◆ TASK LIST:
1 – Answer these questions from the linear algebra passage on null space:
(a) What does nullity count?
(b) What condition on the null space holds exactly when the columns of \(A\) are linearly independent?
(c) What do nonzero solutions of \(Ax=0\) correspond to?
2 – Write the next part of the linear algebra passage on null space, following on from its final line.

◆ DOCUMENT SECTION:
------------------------------

Rank counts the number of pivot variables. Nullity counts the number of free variables. Since each column corresponds to one variable,

$$
\text{pivot variables}+\text{free variables}=n.
$$

This theorem is one of the central counting principles of linear algebra.

## 26.11 Null Space and Linear Independence

The columns of \(A\) are linearly independent exactly when

$$
\operatorname{Null}(A)=\{0\}.
$$

To see this, write

$$
A=
\begin{bmatrix}
|&|&&|\\
a_1&a_2&\cdots&a_n\\
|&|&&|
\end{bmatrix}.
$$

Then

$$
Ax=x_1a_1+x_2a_2+\cdots+x_na_n.
$$

The equation

$$
Ax=0
$$

is exactly the equation

$$
x_1a_1+x_2a_2+\cdots+x_na_n=0.
$$

Thus nonzero solutions correspond to nontrivial linear relations among the columns.

Therefore:

| Null space | Columns of \(A\) |
|---|---|
| \(\operatorname{Null}(A)=\{0\}\) | Linearly independent |
| \(\operatorname{Null}(A)\neq\{0\}\) | Linearly dependent |

## 26.12 Null Space and Injectivity

The linear map

$$
T(x)=Ax
$$

is injective exactly when

$$
\operatorname{Null}(A)=\{0\}.

------------------------------

◆ DATASET SECTION:
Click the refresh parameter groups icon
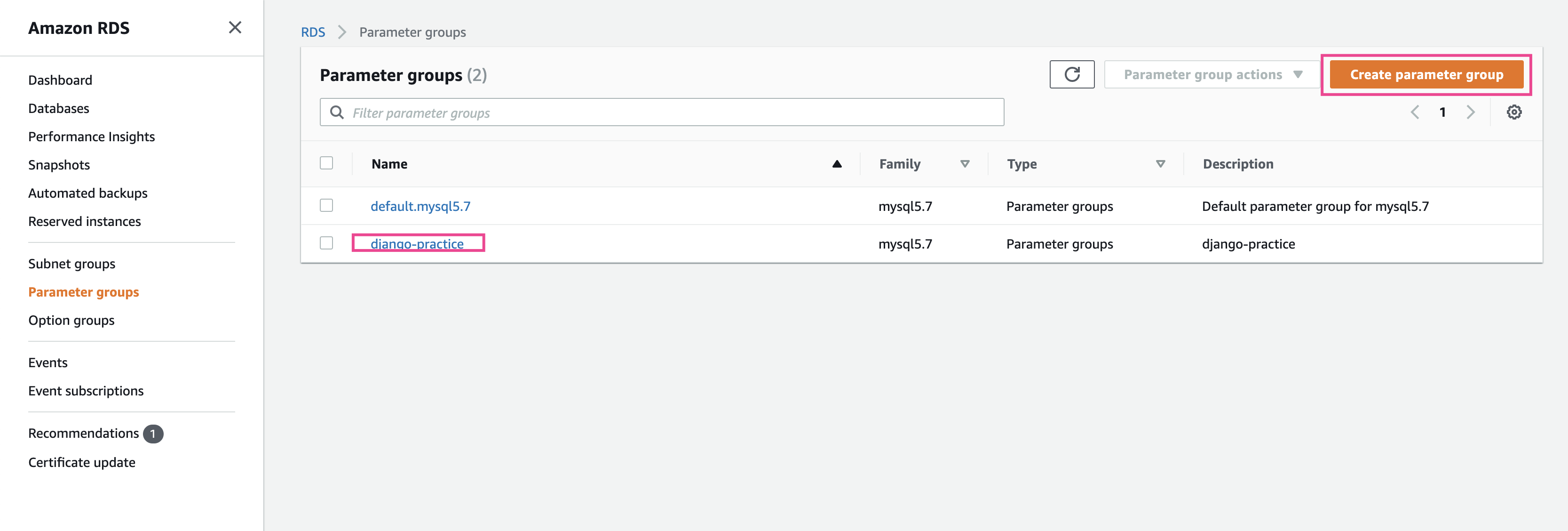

------------------------------

◆ ANSWERS TO THE EXERCISES:
1 –
(a) The number of free variables.
(b) \(\operatorname{Null}(A)=\{0\}\).
(c) Nontrivial linear relations among the columns.

2 –
$$

If \(T\) is injective, then only \(0\) can map to \(0\).

Conversely, suppose

$$
\operatorname{Null}(A)=\{0\}.
$$

If

$$
Au=Av,
$$

then

$$
A(u-v)=0.
$$

Thus

$$
u-v \in \operatorname{Null}(A).
$$

So

$$
u-v=0,
$$

and hence

$$
u=v.
$$

Therefore \(T\) is injective.

The null space measures the failure of injectivity.

## 26.13 Null Space and Information Loss

A matrix transformation may lose information.

If

$$
Ax=0
$$

for some nonzero \(x\), then the transformation cannot distinguish between \(v\) and \(v+x\), because

$$
A(v+x)=Av.
$$

The null space contains exactly the directions along which information is lost.

If the null space is large, many different inputs have the same output. If the null space is trivial, different inputs have different outputs.

## 26.14 Null Space and Solution Sets

Consider a nonhomogeneous system

$$
Ax=b.
$$

If \(x_p\) is one particular solution, then every solution has the form

$$
x=x_p+z,
$$

where

$$
z\in \operatorname{Null}(A).
$$

Indeed, if

$$
Ax_p=b
$$

and

$$
Az=0,
$$

then

$$
A(x_p+z)=Ax_p+Az=b.
$$

Conversely, if \(x\) is any solution, then

$$
A(x-x_p)=Ax-Ax_p=b-b=0.
$$

Thus

$$
x-x_p\in \operatorname{Null}(A).
$$

Therefore the complete solution set is

$$
x_p+\operatorname{Null}(A).
$$

The null space gives the homogeneous part of every linear system.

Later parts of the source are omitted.